* BEGIN GIVEN DATA *

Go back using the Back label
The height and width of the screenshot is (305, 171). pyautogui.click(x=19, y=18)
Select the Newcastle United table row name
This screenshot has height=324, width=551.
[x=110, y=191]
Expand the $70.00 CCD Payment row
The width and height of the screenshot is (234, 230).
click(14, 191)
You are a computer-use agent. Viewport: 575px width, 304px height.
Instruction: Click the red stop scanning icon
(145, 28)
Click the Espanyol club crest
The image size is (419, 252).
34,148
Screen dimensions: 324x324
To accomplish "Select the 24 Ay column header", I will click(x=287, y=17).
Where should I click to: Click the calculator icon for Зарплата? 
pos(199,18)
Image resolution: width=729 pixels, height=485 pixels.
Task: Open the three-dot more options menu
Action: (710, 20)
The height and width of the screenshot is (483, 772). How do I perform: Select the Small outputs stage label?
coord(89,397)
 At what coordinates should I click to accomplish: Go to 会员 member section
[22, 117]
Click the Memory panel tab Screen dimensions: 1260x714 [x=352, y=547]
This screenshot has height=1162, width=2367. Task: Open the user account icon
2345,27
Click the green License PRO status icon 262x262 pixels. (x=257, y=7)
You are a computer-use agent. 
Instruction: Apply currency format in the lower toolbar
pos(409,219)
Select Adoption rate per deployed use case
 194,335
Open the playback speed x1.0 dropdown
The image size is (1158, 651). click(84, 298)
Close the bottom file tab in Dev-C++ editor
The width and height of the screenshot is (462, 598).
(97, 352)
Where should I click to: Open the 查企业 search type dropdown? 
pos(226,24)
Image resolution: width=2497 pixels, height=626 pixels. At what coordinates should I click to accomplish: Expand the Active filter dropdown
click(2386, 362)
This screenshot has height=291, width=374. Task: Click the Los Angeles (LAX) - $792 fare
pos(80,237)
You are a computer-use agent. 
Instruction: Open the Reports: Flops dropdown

* END GIVEN DATA *

AIM
Please put every line of the material above into a Markdown table with the columns No and Line, numbering the rows and skipping any blank lines.

WORKED SOLUTION
| No | Line |
|---|---|
| 1 | Go back using the Back label |
| 2 | The height and width of the screenshot is (305, 171). pyautogui.click(x=19, y=18) |
| 3 | Select the Newcastle United table row name |
| 4 | This screenshot has height=324, width=551. |
| 5 | [x=110, y=191] |
| 6 | Expand the $70.00 CCD Payment row |
| 7 | The width and height of the screenshot is (234, 230). |
| 8 | click(14, 191) |
| 9 | You are a computer-use agent. Viewport: 575px width, 304px height. |
| 10 | Instruction: Click the red stop scanning icon |
| 11 | (145, 28) |
| 12 | Click the Espanyol club crest |
| 13 | The image size is (419, 252). |
| 14 | 34,148 |
| 15 | Screen dimensions: 324x324 |
| 16 | To accomplish "Select the 24 Ay column header", I will click(x=287, y=17). |
| 17 | Where should I click to: Click the calculator icon for Зарплата?  |
| 18 | pos(199,18) |
| 19 | Image resolution: width=729 pixels, height=485 pixels. |
| 20 | Task: Open the three-dot more options menu |
| 21 | Action: (710, 20) |
| 22 | The height and width of the screenshot is (483, 772). How do I perform: Select the Small outputs stage label? |
| 23 | coord(89,397) |
| 24 |  At what coordinates should I click to accomplish: Go to 会员 member section |
| 25 | [22, 117] |
| 26 | Click the Memory panel tab Screen dimensions: 1260x714 [x=352, y=547] |
| 27 | This screenshot has height=1162, width=2367. Task: Open the user account icon |
| 28 | 2345,27 |
| 29 | Click the green License PRO status icon 262x262 pixels. (x=257, y=7) |
| 30 | You are a computer-use agent.  |
| 31 | Instruction: Apply currency format in the lower toolbar |
| 32 | pos(409,219) |
| 33 | Select Adoption rate per deployed use case |
| 34 |  194,335 |
| 35 | Open the playback speed x1.0 dropdown |
| 36 | The image size is (1158, 651). click(84, 298) |
| 37 | Close the bottom file tab in Dev-C++ editor |
| 38 | The width and height of the screenshot is (462, 598). |
| 39 | (97, 352) |
| 40 | Where should I click to: Open the 查企业 search type dropdown?  |
| 41 | pos(226,24) |
| 42 | Image resolution: width=2497 pixels, height=626 pixels. At what coordinates should I click to accomplish: Expand the Active filter dropdown |
| 43 | click(2386, 362) |
| 44 | This screenshot has height=291, width=374. Task: Click the Los Angeles (LAX) - $792 fare |
| 45 | pos(80,237) |
| 46 | You are a computer-use agent.  |
| 47 | Instruction: Open the Reports: Flops dropdown |